Der Kanton Luzern erhalte mit dieser Vergabe jährliche Einnahmen mittels eines Baurechtszinses, eine gesicherte Partizipation an der Wertentwicklung des Grundstücks sowie die Möglichkeit der langfristigen Einflussnahme auf die Gebietsentwicklung und der Förderung eines vielseitigen und lebendigen Quartiers. Der Vertrag beginnt ab Juli 2021. Das Baurecht wird für 70 Jahre, mit einer Verlängerungsmöglichkeit von 30 Jahren, vergeben.

Mix hat überzeugt

Wie es in der Mitteilung weiter heisst, haben fast ein Dutzend Investoren ein Angebot für die Baufelder abgegeben. Für Finanzdirektor Reto Wyss war insbesondere der gute Mix auf den Baufeldern wichtig:

«Es ist mir ein Anliegen, dass Wohnungen in verschiedenen Preissegmenten angeboten werden.»

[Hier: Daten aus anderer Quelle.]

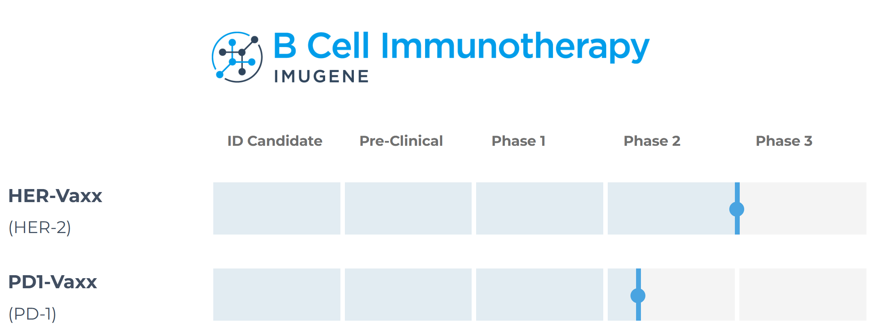The image size is (887, 330).
Task: Open the HER-Vaxx product label
Action: point(55,196)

Die Bietergemeinschaft überzeuge in ihrem Konzept sowohl wirtschaftlich als auch mit dem Nutzungskonzept, fügt der Regierungsrat an. Das Ziel sei es, eine wirtschaftlich, ökologisch und sozial nachhaltige Überbauung zu realisieren, welche das Stadtgebiet Luzern Nord aufwerte. Das Konzept der Gewinnerin sieht nebst einem preislich und flächenmässig ausgewogenen Wohnungsmix auch altersgerechte Wohnangebote, Gewerbe-, Büro- und Atelierflächen vor, die eine Durchmischung und eine soziale Vielfalt ermöglichen.

Nächster Schritt

Die Sicherstellung der ökologischen Nachhaltigkeit wird mit mehreren Labels sowie dem Anschluss an den Wärmeverbund Seetalplatz erreicht. Um eine hohe Qualität der Bebauung zu gewährleisten, wird ein Wettbewerbsverfahren durchgeführt. Der Kanton Luzern als Grundeigentümer wird in der Jury vertreten sein.